What it means for you
Banks must prepare for a more granular operational risk capital calculation based on financial statement components and internal loss history. The Internal Loss Multiplier will penalize banks with higher historical losses, potentially increasing capital requirements for those with weak operational risk controls. Lenders need to enhance loss data collection and validation systems to comply with the new framework.
What you must do
- Review and update operational risk loss data collection processes to ensure accuracy for Internal Loss Multiplier calculation.
- Train risk and finance teams on the new Business Indicator and Business Indicator Component computation methodology.

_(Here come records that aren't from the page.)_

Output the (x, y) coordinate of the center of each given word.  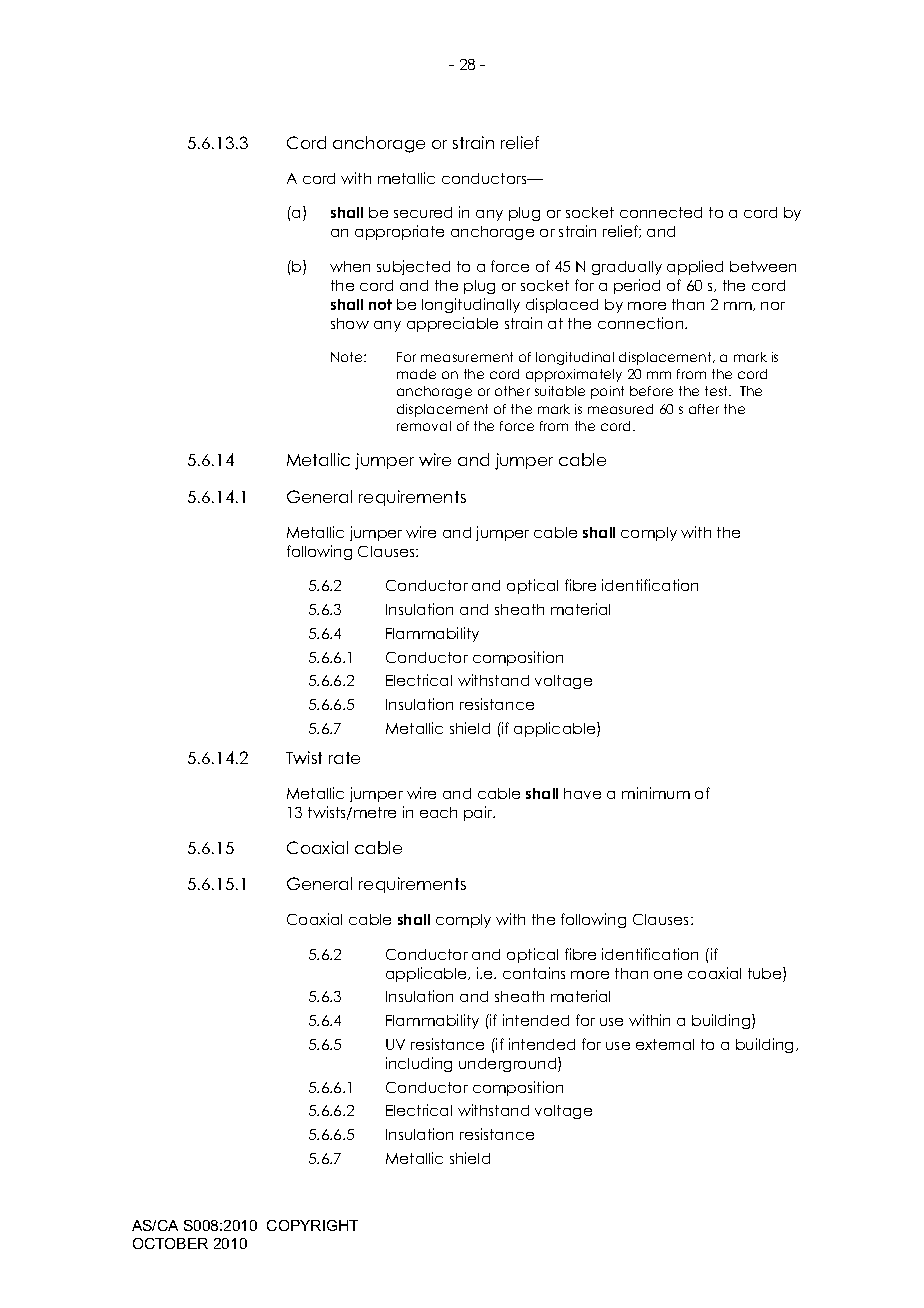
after (704, 409)
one (668, 975)
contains (534, 973)
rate (344, 758)
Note (348, 357)
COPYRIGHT (312, 1225)
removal (424, 426)
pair (479, 813)
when (350, 266)
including (419, 1064)
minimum (656, 793)
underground (509, 1064)
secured (423, 212)
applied (695, 267)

- Assess the impact of the new Standardised Approach on current capital adequacy ratios and plan for any capital shortfall.
- Monitor RBI communication for the effective date and any transitional arrangements.
- Align internal policies and systems with the definitions and components outlined in the Master Direction.
Who it affects
All Commercial Banks (excluding Local Area Banks, Payments Banks, Regional Rural Banks, and Small Finance Banks), Risk management departments, Finance and capital planning teams, Internal audit and compliance functions
When will the new operational risk capital rules take effect?
The effective date has not been announced yet. RBI will communicate it separately. Until then, banks must continue using the existing Basel III capital circular instructions.
Which banks are covered under this Master Direction?
All Commercial Banks, including banking companies, corresponding new banks, and State Bank of India, are covered. Local Area Banks, Payments Banks, Regional Rural Banks, and Small Finance Banks are excluded.
What is the Internal Loss Multiplier and how does it affect capital?
The Internal Loss Multiplier is a scaling factor based on a bank's average historical losses and the Business Indicator Component. It adjusts capital upward for banks with higher loss history, incentivizing better operational risk management.